Monday, January 19, 2009

Getting Fit for the Ski Slopes

By Andrew Mitchell

The return of the cold and the snow can often cause misery during the work week"waiting for your automobile's engine to heat up enough so that you can drive safely to work and back home, having to turn on your house's heating systems, wearing extra layers of clothing to keep warm, etc. The return of the cold and snow can also be cause for great excitement because it means that the skiing season has finally returned. This is the best time of year for skiing and snowboarding enthusiasts. For some, there is no better feeling than slaloming down the slopes. This article will outline some ways that you can get fit so that you will be ready for the slopes!

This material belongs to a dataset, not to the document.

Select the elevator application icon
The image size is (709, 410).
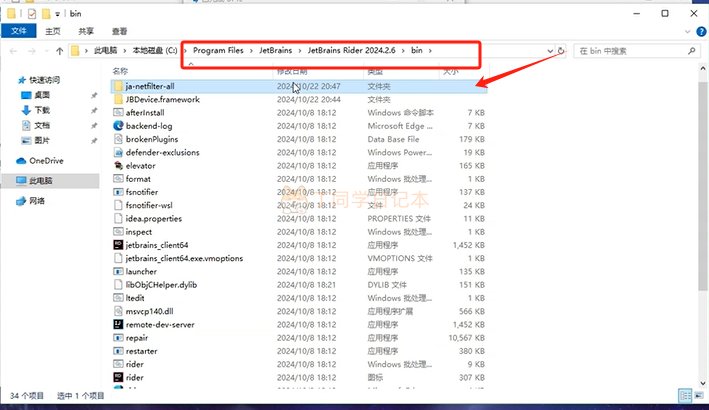118,166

If you are a serious skier, you have probably spent most of the off season in training to keep your body fit and ready for the winter season. Many people find that biking and running during the off season are great ways to keep their bodies in shape for the slopes. Still, fitness experts advocate adding some work into your routine that mimics what your body goes through as you fly down the mountains.

Cardio Training

To be in the best shape possible for skiing, you want to do everything you can to make sure that your cardiovascular system is as strong as possible to handle the workout it will get when you hit the slope. If you have access to trails you might try going for a trail run or doing some mountain biking. If you don't, the treadmills and exercise bikes at the gym can simulate the environment for your muscles. Swimming is another great way to work your heart. Increase your cardiovascular exercise by ten percent every seven days so that your system will be ready for the adrenaline that will rush when you head down the mountain.

Strength Training

Skiing might look easy if you haven't done it before, but it does take a lot of strength to make sure you stay on your feet. Strength training workouts are necessary to make sure your body is ready for skiing. Push ups, military presses, squats, lunges, plyometric jumps, squats and chin ups are all fantastic ways to build strength. Another fantastic strength builder is yoga. It works on strengthening your entire body while relaxing you at the same time!

Core Training

A skier needs a strong core as he or she runs down the mountain on his or her skis. A strong core is what will help the skier stay strong in the face of unexpected events on the slope. Core training workouts need not last longer than ten minutes and should happen three times a week (minimum). Crunches, spending time in the captain's chair and cable workouts are great core workouts.